Monday, August 20, 2007

Jerry Springer the Opera

As the sun set leaving a blistered sky behind, the parking lot fills and people crowd in line at Will Call to pick up their Saturday night theatre tickets. It's a packed house, unusual for Playhouse on the Square, our local theatre in mid-town Memphis on Cooper Street, just off Union. In this land of Elvis and churches, it's the American premier of Jerry Springer, the Opera, after a five year run in London where it debuted.

Neither the hot weather nor the content warnings are keeping anyone away for Jerry Springer, the Opera. These Memphians are proud to host the opera and the use of bad words has only increased their excitement and curiosity. A content warning notice is posted on the web, displayed at the theatre, and recited over the phone when you call the box office for tickets. "This show contains language some people may find offensive. A list of words and phrases sung in this show are available for you, so that you may consider your attendance at Jerry Springer - The Opera."

But, Memphians are mad for a raunchy fun time. Slim but bent, well coiffed silver hair matrons decked out Talbot's best are seated among nose and tongue silver studded teenagers with red, green and yellow hair wearing their best grunge. Add to the mix a contingent of previously middle class adults dressed in frowzy trailer trash attire complete with 50's hair, plastic jewelry, ear resting cigarettes, buck teeth and beer drinking, and you have a party soup of an audience.

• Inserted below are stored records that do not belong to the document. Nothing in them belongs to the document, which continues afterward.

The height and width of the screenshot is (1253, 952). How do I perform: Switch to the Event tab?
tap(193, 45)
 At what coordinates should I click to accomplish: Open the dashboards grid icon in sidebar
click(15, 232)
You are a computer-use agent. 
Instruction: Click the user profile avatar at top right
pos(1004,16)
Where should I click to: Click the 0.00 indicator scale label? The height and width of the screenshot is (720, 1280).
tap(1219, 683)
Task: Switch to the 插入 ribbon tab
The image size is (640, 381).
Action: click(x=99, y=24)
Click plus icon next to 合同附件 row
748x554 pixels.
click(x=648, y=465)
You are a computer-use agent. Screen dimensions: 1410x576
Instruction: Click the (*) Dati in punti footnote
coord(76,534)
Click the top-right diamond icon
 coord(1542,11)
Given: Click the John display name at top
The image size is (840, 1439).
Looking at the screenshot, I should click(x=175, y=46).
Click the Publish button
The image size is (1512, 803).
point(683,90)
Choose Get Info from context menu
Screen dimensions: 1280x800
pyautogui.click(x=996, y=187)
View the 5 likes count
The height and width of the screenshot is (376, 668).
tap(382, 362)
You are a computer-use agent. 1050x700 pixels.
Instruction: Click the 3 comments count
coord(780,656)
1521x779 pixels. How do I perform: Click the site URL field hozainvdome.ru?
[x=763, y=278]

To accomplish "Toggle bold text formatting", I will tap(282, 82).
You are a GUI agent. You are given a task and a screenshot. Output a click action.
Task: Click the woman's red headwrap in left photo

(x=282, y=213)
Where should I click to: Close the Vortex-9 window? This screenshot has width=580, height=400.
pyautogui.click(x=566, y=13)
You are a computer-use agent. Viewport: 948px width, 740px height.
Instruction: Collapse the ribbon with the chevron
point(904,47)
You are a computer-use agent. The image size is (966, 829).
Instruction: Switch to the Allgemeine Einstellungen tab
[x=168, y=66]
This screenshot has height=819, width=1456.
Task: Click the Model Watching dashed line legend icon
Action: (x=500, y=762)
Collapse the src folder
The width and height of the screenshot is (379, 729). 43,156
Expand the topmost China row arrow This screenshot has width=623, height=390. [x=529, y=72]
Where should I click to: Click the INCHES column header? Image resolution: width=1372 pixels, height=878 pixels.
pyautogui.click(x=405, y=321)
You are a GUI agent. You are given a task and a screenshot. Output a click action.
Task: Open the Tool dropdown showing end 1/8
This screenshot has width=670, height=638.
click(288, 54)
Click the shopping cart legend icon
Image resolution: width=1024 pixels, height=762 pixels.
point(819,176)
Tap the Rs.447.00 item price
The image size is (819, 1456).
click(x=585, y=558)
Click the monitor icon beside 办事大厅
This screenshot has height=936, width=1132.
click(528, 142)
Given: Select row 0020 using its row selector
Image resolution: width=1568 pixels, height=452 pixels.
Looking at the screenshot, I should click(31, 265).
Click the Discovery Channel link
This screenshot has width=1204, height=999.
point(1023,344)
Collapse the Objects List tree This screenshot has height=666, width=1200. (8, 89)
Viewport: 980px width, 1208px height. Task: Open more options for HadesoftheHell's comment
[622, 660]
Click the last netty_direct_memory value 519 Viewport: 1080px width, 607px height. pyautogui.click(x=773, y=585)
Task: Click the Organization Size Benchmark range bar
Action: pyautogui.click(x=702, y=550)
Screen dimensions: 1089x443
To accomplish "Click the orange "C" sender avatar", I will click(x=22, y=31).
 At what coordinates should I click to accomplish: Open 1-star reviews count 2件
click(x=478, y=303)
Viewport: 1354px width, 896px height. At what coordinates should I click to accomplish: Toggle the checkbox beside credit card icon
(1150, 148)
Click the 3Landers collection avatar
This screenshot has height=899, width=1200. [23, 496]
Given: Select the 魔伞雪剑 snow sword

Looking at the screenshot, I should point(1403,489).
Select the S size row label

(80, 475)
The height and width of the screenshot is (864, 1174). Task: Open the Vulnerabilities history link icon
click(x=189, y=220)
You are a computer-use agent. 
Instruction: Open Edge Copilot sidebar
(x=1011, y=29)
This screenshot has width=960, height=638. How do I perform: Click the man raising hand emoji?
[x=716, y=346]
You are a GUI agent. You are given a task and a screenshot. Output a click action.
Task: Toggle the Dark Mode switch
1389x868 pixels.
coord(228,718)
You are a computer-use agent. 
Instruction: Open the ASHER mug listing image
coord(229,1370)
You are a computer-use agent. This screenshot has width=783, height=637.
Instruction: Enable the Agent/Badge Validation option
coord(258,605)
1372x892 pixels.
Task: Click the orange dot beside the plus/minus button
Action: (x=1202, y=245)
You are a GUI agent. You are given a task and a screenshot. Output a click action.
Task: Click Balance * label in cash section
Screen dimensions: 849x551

As curtain time nears, someone in the audience begins the famous show chant, "Jer-ry, Jer-ry, Jer-ry, Jer-ry," with clenched fists pushing the air over his head. It catches on and by the time the lights go down, most of us are chanting and we don't know why.

If you want to see the bad words (and of course, you do), log into the Playhouse website. As "you must be 18 or older to access this information," you enter any date earlier than 1989 and you are allowed to read the statement, "Should you be disturbed hearing them sung in a high C, your appearance in the audience should be carefully considered...[words are listed]."
I'm sure the website has had a record number of hits.

It's a pretty good bunch of bad words and the warning is true. Unlike the televised show subject to censors' "bleeps", the bad words fly across the stage from beginning to end in arias, in banter and in song and dance numbers. The Greek chorus, the stage show audience of about ten people of assorted ages, sexes, races and weight conditions, binge on them.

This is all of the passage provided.